The Douglas Fir Plywood Association changed its name to American Plywood Association (APA) in recognition of the emergence of the southern pine plywood industry.

1982
The industry had expanded to 175 softwood plywood plants with a combined production capacity of nearly 23.1 billion square feet in the United States.

1994
American Plywood Association (APA) was renamed again to APA—The Engineered Wood Association to better reflect the broadening product mix and geographic range of its membership, which now encompasses a wide array of engineered wood products manufactured in both the U.S. and Canada.

2005
Lumber mills in the South were producing 10 billion square feet (two-thirds of U.S. softwood plywood production).

Oregon, Washington, Idaho and Montana produced the remaining one-third—some 4.8 billion feet. Oregon has been the number one producing state for the last half century.

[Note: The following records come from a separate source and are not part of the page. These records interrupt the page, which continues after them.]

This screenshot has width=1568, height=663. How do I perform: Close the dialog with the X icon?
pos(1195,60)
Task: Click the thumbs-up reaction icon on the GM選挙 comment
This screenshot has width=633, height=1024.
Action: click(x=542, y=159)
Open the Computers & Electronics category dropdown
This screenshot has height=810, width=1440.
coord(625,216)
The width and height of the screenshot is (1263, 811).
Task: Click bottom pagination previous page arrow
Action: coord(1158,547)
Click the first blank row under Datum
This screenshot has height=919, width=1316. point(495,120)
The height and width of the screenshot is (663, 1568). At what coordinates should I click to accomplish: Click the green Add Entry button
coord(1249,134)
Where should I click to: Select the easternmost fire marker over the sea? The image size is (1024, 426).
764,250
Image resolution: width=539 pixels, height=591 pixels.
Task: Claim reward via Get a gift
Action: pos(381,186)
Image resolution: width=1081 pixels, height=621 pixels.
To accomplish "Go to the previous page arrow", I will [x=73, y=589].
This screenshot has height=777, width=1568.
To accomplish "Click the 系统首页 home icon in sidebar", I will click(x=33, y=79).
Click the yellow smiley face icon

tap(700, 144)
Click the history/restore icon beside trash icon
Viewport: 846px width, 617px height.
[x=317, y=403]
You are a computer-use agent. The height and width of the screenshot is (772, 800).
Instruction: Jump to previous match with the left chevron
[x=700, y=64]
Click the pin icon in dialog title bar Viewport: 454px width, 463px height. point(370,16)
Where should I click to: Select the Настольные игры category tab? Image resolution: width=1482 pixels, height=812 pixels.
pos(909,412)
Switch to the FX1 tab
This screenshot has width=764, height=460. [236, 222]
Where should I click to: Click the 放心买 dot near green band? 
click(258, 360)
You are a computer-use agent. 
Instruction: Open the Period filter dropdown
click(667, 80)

The residential construction market still accounts for about one-third of plywood market demand in the U.S.—an estimated 5.4 billion square feet.

Present Day
Plywood is commonly used for subflooring, wall and roof sheathing, siding, soffits, and stair treads and risers.

The largest single U.S. market for softwood plywood today is the industrial sector, including such applications as furniture frames, truck trailer linings, RV floors, agricultural bins, shipping containers, and pallets.

More information about softwood plywood and other engineered wood products can be found at www.apawood.org.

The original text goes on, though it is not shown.